Evaluation of the Impact of CYGNSS Wind Speed Data on Tropical Cyclone Structure Analyses and Forecasts in a Regional OSSE

Wednesday, 20 April 2016: 8:15 AM
Ponce de Leon B (The Condado Hilton Plaza)
Brian McNoldy, Univ. of Miami/RSMAS, Miami, FL; and B. Annane, J. Delgado, L. Bucci, R. Atlas, and S. Majumdar

The Cyclone Global Navigation Satellite System, or CYGNSS, is a constellation of micro-satellites planned for launch in October 2016. It utilizes reflected signals from existing GPS satellites to retrieve surface wind speed near the satellites' ground tracks over the ocean, and the orbits are designed such that there is excellent coverage of the tropics and subtropics, resulting in better sampling intervals over tropical cyclones than is possible with current scatterometers. Furthermore, CYGNSS will be able to retrieve data under a wide range of precipitating conditions and wind speeds.

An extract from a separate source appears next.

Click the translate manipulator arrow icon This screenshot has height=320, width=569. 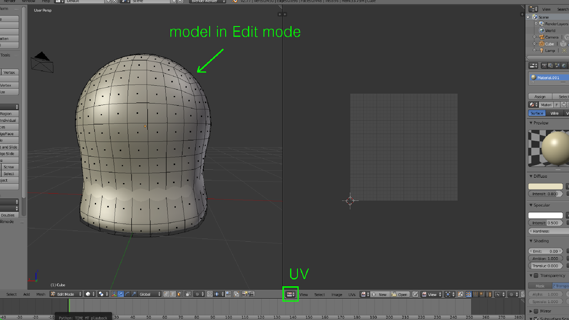(x=120, y=294)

Realistic CYGNSS wind speed data have been simulated from a high-resolution tropical cyclone "nature run". A regional Observing System Simulation Experiment (OSSE) comprised of the Gridpoint Statistical Interpolation (GSI) for data assimilation and the Hurricane Weather Research and Forecast (HWRF) system for forecasts is used to evaluate the potential impact of CYGNSS surface wind speed data on analyses and forecasts of tropical cyclone structure and critical wind radii.

Previous work by the authors demonstrated that CYGNSS observations can have a positive impact on tropical cyclone intensity and track analyses and short-term forecasts provided the spatial coverage of the data is fairly symmetric about the storm center.